In her 1901 book, The Quaker: A Study in Costume, historian Amelia Mott Gummere—herself a practicing Quaker—noted that 17th century “preaching women” who faced “witchcraft persecutions” wore pointed hats (with caps underneath), aprons and high-heeled shoes.
At a time when women outside of the monarchy were rarely in the public eye—and therefore, seldom represented in book illustrations and other art—this image of Quaker women, and the clothes they wore, stuck.
“Almost all of the earliest prints of the Quaker women who preach show them dressed in this cap and hat,” she writes. “It is impossible, in examining any of these pictures, to avoid the suggestion that here is the hat of the conventional witch of our childhood."
Another explanation traces the witch hat’s origins to a pointed cap Jewish men wore in some regions of medieval Europe. At first, they did so willingly, but that changed after 1215, when Jews in some parts of the continent were forced to wear a “Judenhut” following a papal decree requiring Jews to wear an identifying item of clothing when appearing in public. Jews were depicted wearing these conical hats in continental European medieval art, and through at least the 16th century.

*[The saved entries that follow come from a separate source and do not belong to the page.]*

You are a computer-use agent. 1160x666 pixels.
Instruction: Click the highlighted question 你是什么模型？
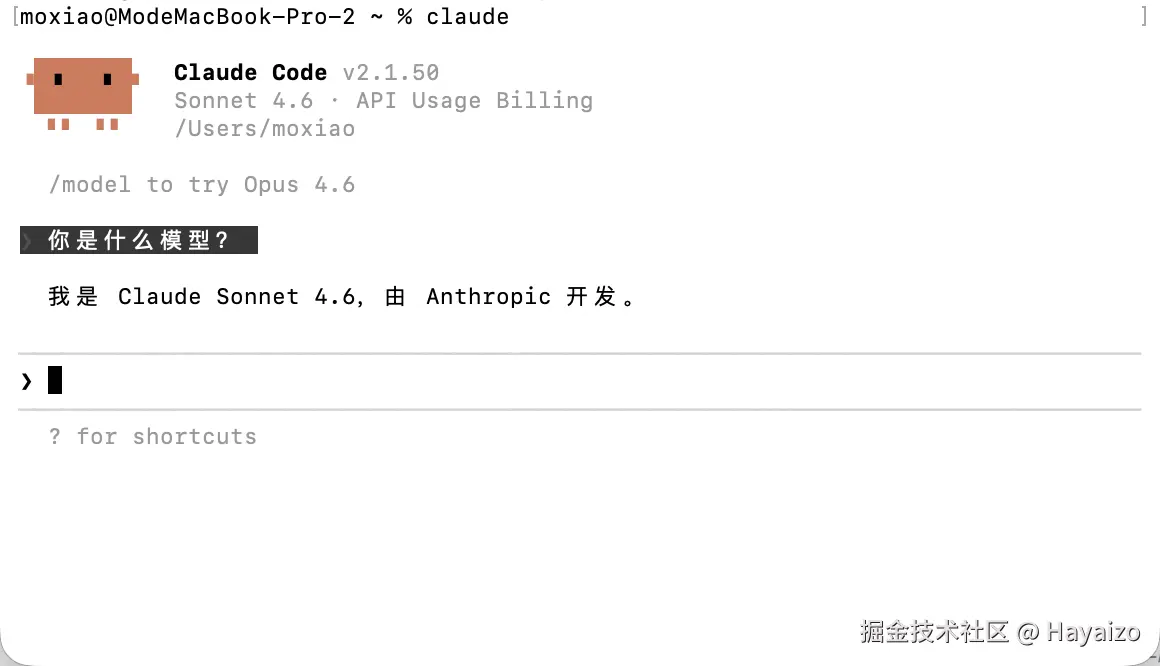point(139,240)
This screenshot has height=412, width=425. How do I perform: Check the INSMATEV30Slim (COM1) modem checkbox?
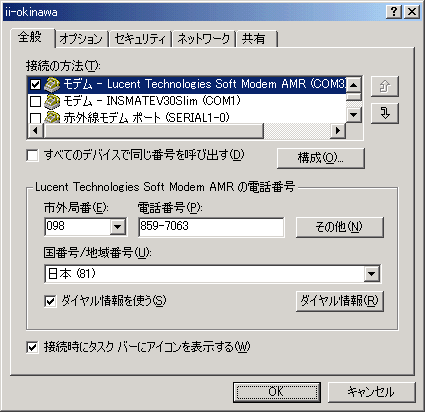(35, 101)
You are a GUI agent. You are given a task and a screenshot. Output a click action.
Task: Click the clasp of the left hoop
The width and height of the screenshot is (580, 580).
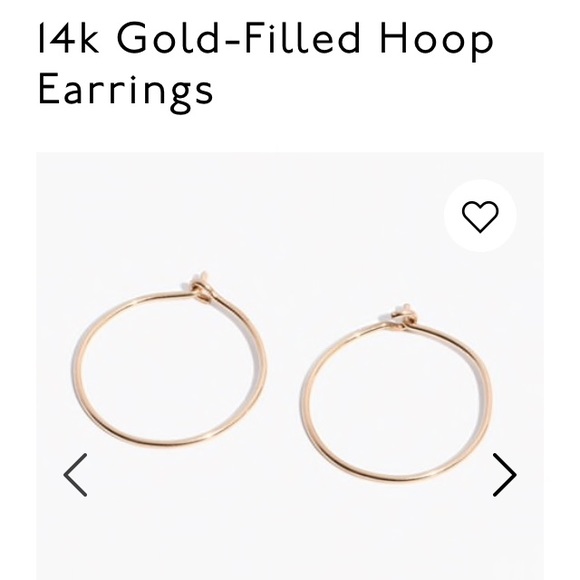(201, 286)
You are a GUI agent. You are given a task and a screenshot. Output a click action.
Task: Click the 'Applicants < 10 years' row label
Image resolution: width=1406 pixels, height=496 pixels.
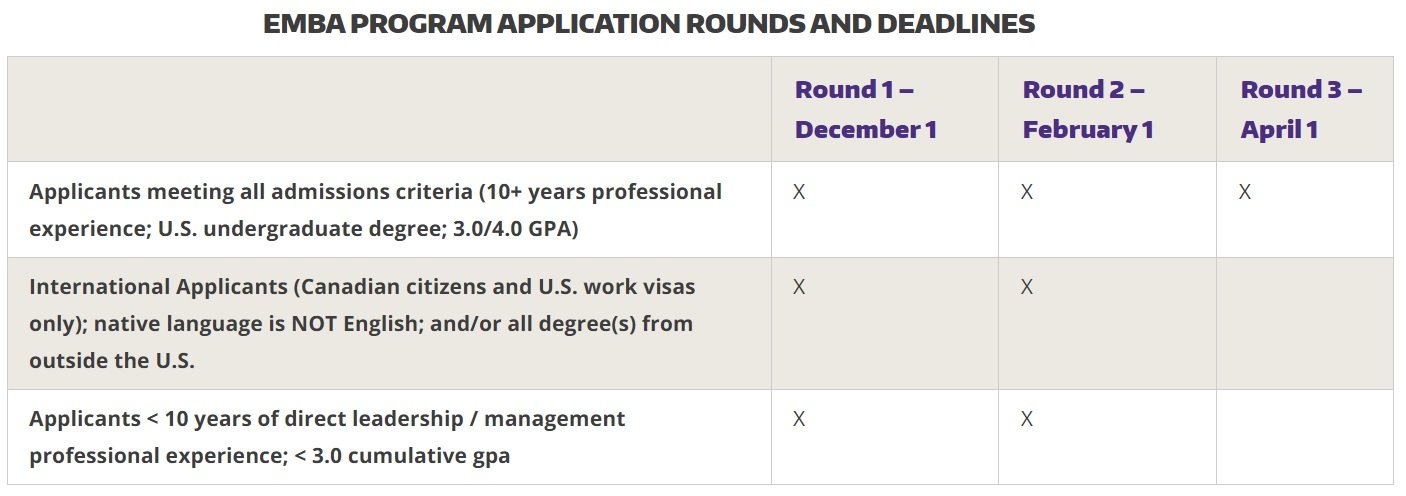pos(327,418)
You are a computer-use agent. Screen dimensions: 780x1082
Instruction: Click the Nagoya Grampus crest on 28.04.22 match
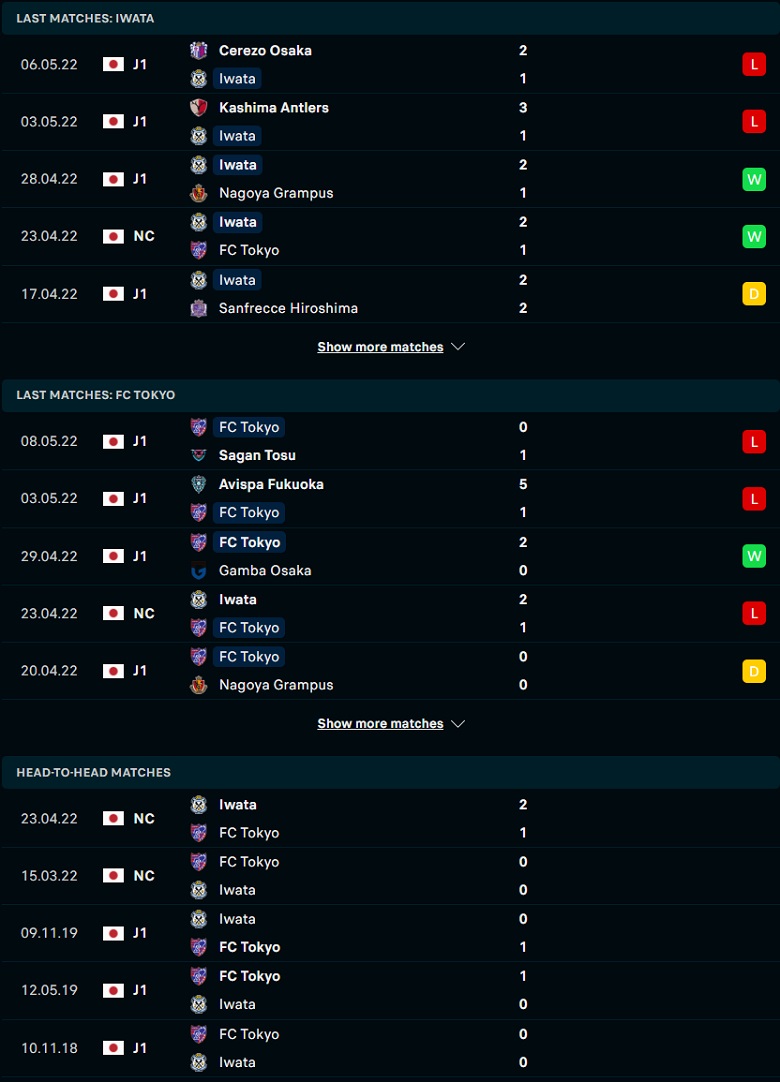coord(199,193)
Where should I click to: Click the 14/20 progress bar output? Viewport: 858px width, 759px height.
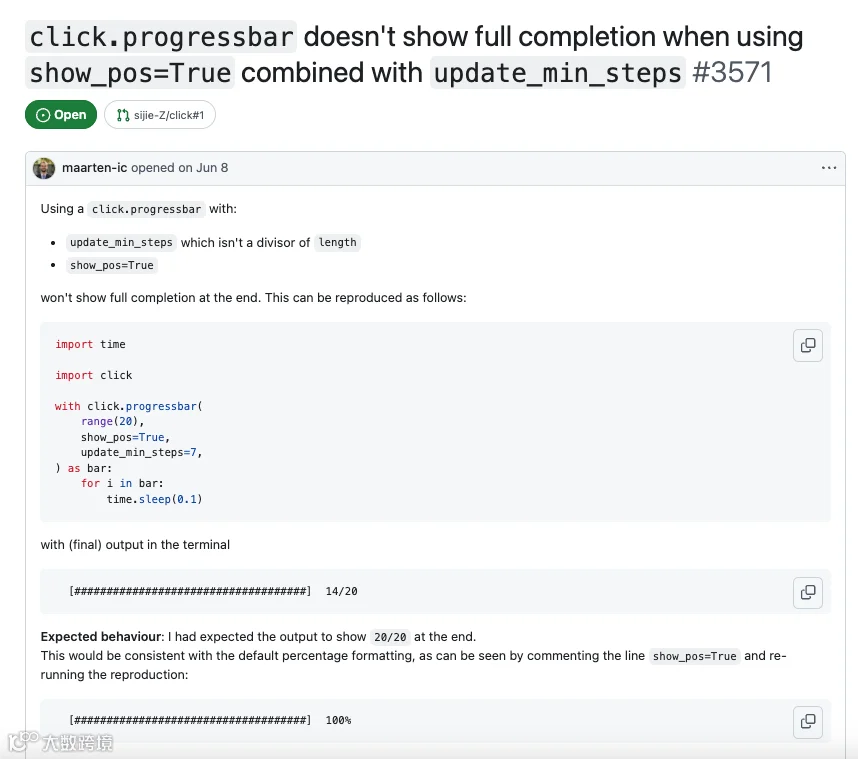213,592

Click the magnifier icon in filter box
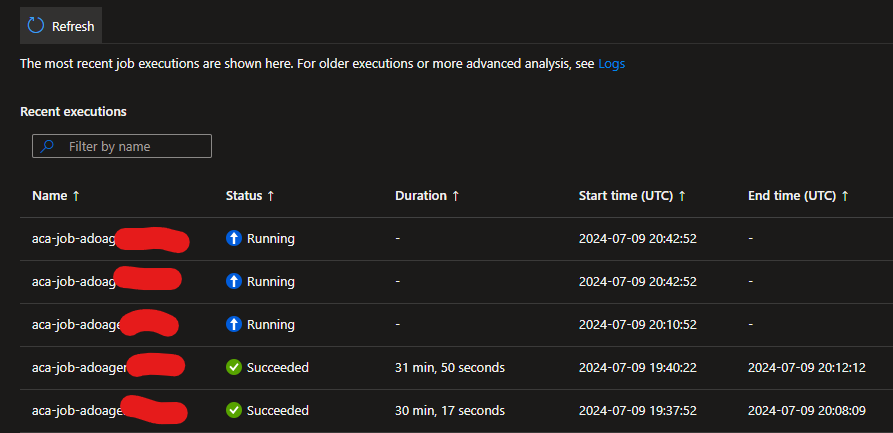click(48, 146)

It’s not, however, typically seen in images from England, as Jews had been expelled from the kingdom in 1290. That changed in 1656, when Oliver Cromwell permitted Jews to return to England to resettle: an event that happened to coincide with the formation of a new religious group also facing suspicion and persecution—the Quakers.
“It wasn't that Jews and Quakers were both separately accused of witchcraft: the demonization of witches through anti-Jewish stereotyping had already happened, and now it was being reused,” says Vi, a fashion historian who shares her research on her YouTube channel, SnappyDragon. “When the push to portray Quaker women as witches got going, applying this familiar antisemitic witchy imagery was an efficient way to do it, especially in context with the panic over Jewish resettlement and Quaker support for it.”
Black Dress
Though Glinda the Good Witch from The Wizard of Oz and the Sanderson sisters in Hocus Pocus had colorful wardrobes, the base of the standard witch costume is typically a black dress, cloak or robe.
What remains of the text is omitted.